■ Given problem ■
Could you transcribe, character for character, the lines of the records that start at the one containing "Select the 新しいタブ" and run through the one containing "(x=27, y=55)"?

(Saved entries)
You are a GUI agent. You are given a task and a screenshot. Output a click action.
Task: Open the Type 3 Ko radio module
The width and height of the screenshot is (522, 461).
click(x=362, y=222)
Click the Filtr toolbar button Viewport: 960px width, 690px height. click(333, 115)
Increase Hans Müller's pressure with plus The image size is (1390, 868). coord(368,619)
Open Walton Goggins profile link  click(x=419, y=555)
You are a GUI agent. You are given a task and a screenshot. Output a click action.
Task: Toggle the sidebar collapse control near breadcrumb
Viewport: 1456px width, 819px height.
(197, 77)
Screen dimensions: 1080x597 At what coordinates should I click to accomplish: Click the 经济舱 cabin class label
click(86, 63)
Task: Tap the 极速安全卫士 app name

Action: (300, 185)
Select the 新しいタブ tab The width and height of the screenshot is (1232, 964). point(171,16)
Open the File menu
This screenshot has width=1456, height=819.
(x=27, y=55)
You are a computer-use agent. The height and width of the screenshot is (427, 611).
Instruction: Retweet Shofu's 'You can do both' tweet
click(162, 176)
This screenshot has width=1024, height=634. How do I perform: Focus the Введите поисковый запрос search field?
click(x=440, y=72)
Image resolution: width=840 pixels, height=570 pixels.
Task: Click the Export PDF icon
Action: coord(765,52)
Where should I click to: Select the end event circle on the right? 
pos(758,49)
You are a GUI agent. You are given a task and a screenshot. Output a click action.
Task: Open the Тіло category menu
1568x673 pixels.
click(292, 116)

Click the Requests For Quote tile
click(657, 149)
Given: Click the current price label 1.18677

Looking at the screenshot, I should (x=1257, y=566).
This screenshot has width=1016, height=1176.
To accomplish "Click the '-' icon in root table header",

■ Response to this task ■
Select the 新しいタブ tab The width and height of the screenshot is (1232, 964). point(171,16)
Open the File menu
This screenshot has width=1456, height=819.
(x=27, y=55)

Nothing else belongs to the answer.